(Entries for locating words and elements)
==============================
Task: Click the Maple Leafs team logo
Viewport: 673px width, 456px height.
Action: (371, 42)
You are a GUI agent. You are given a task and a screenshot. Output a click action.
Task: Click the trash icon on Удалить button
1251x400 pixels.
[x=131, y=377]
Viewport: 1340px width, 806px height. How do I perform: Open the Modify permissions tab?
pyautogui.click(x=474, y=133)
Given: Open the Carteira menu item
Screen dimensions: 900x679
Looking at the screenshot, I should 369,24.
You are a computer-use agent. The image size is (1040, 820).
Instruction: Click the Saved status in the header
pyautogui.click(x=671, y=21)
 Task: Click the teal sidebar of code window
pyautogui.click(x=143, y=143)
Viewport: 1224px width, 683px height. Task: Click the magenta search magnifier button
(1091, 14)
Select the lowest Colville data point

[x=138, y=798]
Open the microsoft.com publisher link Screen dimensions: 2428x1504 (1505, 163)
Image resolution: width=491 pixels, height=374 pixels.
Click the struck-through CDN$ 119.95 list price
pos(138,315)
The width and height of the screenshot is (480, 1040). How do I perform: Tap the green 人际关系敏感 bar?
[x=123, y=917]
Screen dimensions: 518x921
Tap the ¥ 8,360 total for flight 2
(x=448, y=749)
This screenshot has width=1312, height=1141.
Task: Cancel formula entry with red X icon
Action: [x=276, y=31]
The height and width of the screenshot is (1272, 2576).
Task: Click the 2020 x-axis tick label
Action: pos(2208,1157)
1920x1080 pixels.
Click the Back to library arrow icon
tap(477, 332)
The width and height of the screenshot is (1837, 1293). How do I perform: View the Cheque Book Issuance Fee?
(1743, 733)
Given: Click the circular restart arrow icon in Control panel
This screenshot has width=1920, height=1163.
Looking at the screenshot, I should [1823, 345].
==============================
* [Direction]:
Arrange the items from the line containing "You are a computer-use" through the line containing "[x=138, y=798]" as a numbered list, leaving out blank lines.

* [The answer]:
1. You are a computer-use agent. The image size is (1040, 820).
2. Instruction: Click the Saved status in the header
3. pyautogui.click(x=671, y=21)
4.  Task: Click the teal sidebar of code window
5. pyautogui.click(x=143, y=143)
6. Viewport: 1224px width, 683px height. Task: Click the magenta search magnifier button
7. (1091, 14)
8. Select the lowest Colville data point
9. [x=138, y=798]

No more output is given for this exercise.